Antivirus companies have discovered a number of new variants of the Blaster worm virus. This worm, often named Blaster, Nachi or Welchia, is known to attack Microsoft Windows operating systems and can crash your computer, slow your Internet connection or cause your computer to automatically reboot after a successful connection to the Internet is established.

Infection is very likely for customers who have not installed Microsoft's security patch. Customers who have found and removed the virus from their system are also very likely to be re-infected unless the security patch is installed. It is imperative that our customers' computers have the security patch installed and that the removal tool for the virus is also run. The virus is capable of launching DOS (Denial of Service) attacks against CoreComm and other Internet users. These DOS attacks can cause service interruptions for our subscribers, making it very important that all customers patch their system and remove this worm as soon as possible.
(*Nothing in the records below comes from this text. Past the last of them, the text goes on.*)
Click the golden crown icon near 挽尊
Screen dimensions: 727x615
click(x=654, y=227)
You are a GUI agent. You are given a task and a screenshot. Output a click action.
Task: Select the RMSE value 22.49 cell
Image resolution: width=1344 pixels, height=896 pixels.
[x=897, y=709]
Once the computer is infected, the worm will attempt to infiltrate and infect other computers by using a normal Internet connection. This process has allowed the worm to spread worldwide in a very short period of time. Blaster targets computers running the following Windows operating systems: Windows NT, Windows 2000, Windows XP, and Windows Server 2003. If you are running one of the following operating systems, this virus does not affect you: Windows 95, Windows 98, Windows 98 SE (Second Edition), and Windows ME (Millennium Edition). Macintosh operating systems and UNIX variants such as Linux are also unaffected.
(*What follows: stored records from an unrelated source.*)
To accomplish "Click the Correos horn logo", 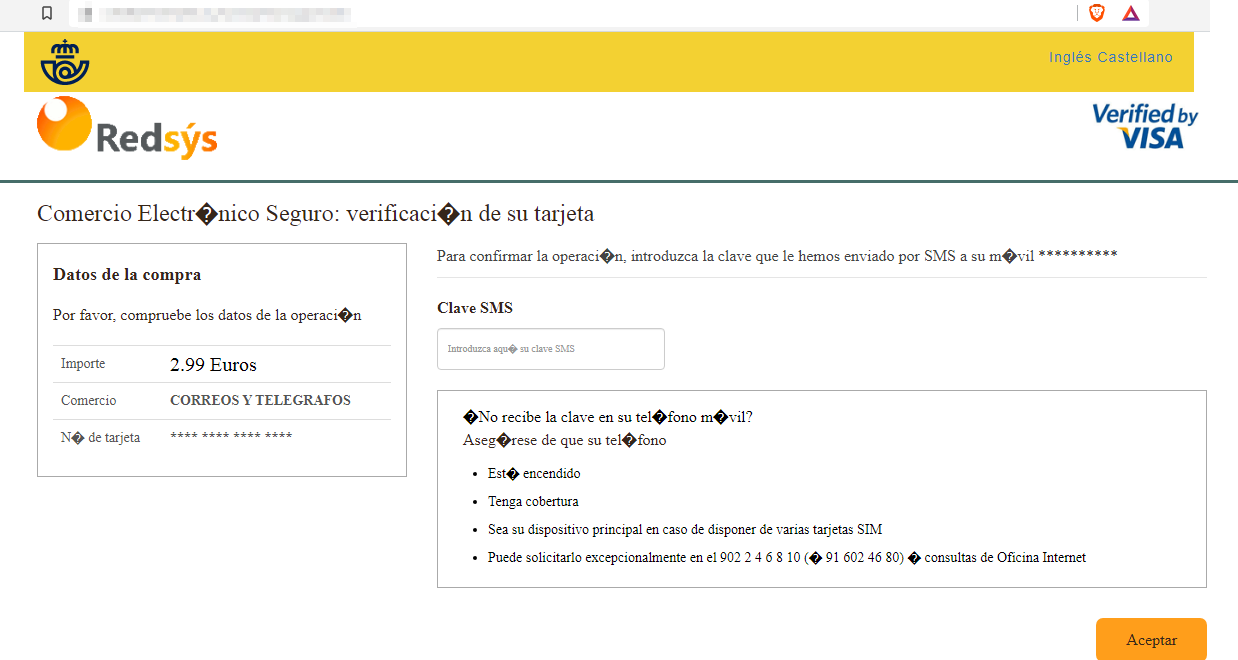I will tap(65, 62).
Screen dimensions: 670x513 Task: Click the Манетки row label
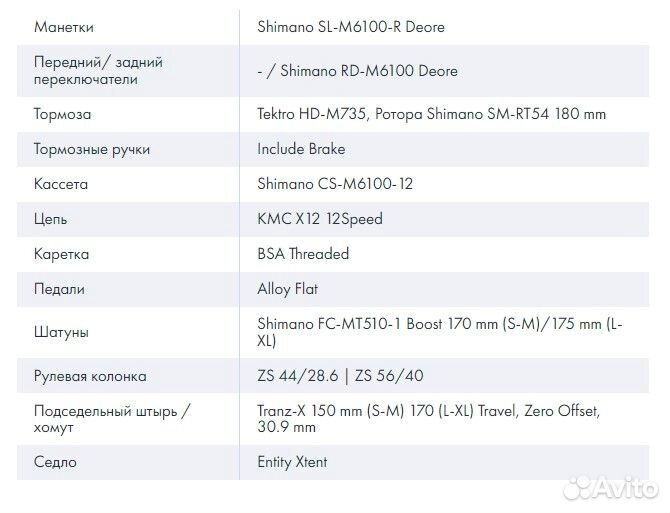pos(65,27)
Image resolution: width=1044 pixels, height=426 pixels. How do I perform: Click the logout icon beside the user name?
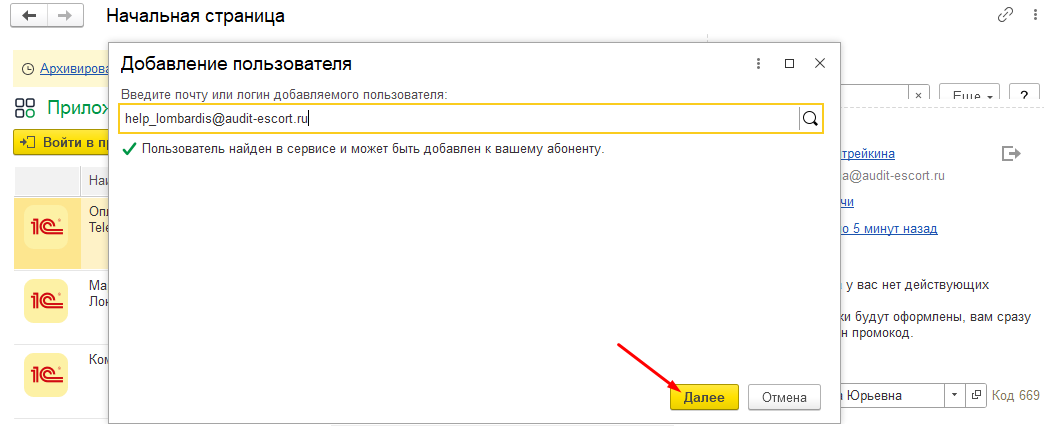[x=1010, y=153]
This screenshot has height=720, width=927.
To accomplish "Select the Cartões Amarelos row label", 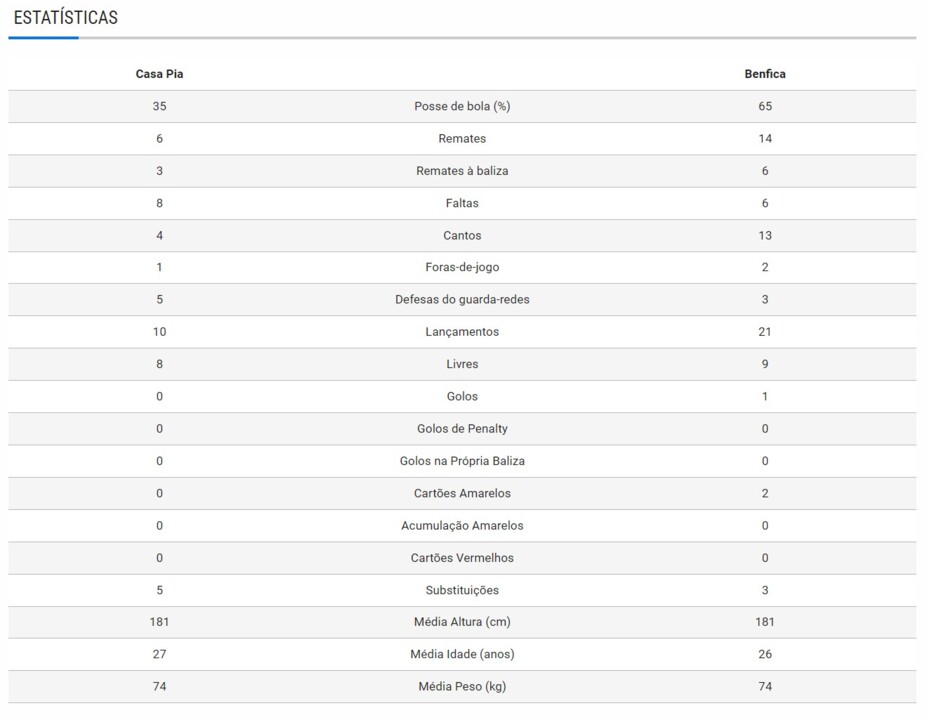I will tap(462, 493).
How to Protect Your Computer:
This worm is able to infect and utilize systems through security vulnerabilities discussed in Microsoft Security Bulletin MS03-026. Please visit the appropriate link below and make certain to patch your system for this vulnerability. We strongly recommend all customers patch their systems even if you believe you are not infected, as infection will most likely occur at some time in the future unless the patch is installed. The security patch will secure your system and protect you from re-infection. This patch will not remove the virus from your computer. See section "How to remove the virus" for removal instructions after the appropriate patch has been installed. If the following patch is not installed in combination with the removal tool, then re-infection is very likely.
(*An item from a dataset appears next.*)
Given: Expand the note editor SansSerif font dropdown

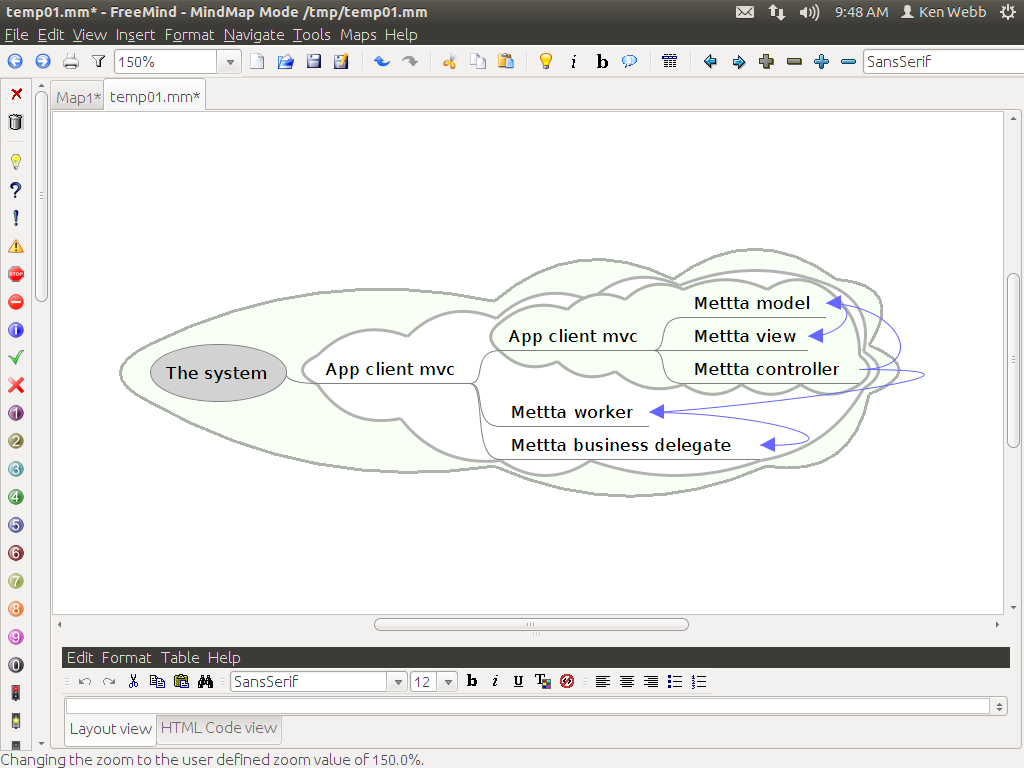Looking at the screenshot, I should 398,682.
MS03-026 downloads: Q823980 - Windows NT 4.0 Server : Download
Q823980 - Windows NT 4.0 Terminal Server Edition : Download
Q823980 - Windows 2000 (Service Pack 3 or later required): Download
Q823980 - Windows XP 32 bit Edition : Download
Q823980 - Windows Server 2003 32 bit Edition : Download

Because of this virus, users may have trouble staying connected to the Internet to obtain the patch and the removal tool before the computer reboots. Follow these steps if this is the case:

Windows 2000:
Right-click the My Computer icon on the Windows desktop and then click Manage. The Computer Management window opens.

Windows XP:
Click the Start button, right-click the My Computer icon, click Manage. The Computer Management window opens.

In the left pane, double-click Services and Applications and then select Services. A list of services appears. In the right pane, locate the Remote Procedure Call (RPC) service.

IMPORTANT: There is also a service named Remote Procedure Call (RPC) Locator. Do not confuse the two. Right-click the Remote Procedure Call (RPC) service and click Properties. Click the Recovery tab. Using the drop-down lists, change First failure, Second failure, and Subsequent failures to "Restart the Service." Click Apply and then OK.

IMPORTANT: Be certain to change these settings back after you have installed the security patches and have removed the virus.

If you receive the error message "Setup could not verify the integrity of the file Update.inf. Make sure the Cryptographic service is running on this computer" then please visit the following website for information on how to resolve this behavior: http://support.microsoft.com/default.aspx?scid=kb;en-us;822798

How to remove the virus:
A removal tool with instructions for Blaster and its variants can be found at: http://vil.nai.com/vil/stinger

IMPORTANT: You are installing these Microsoft provided patches and the Stinger removal tool at your own risk. CoreComm is not responsible for any problems or data loss associated with installing them nor does CoreComm support these items.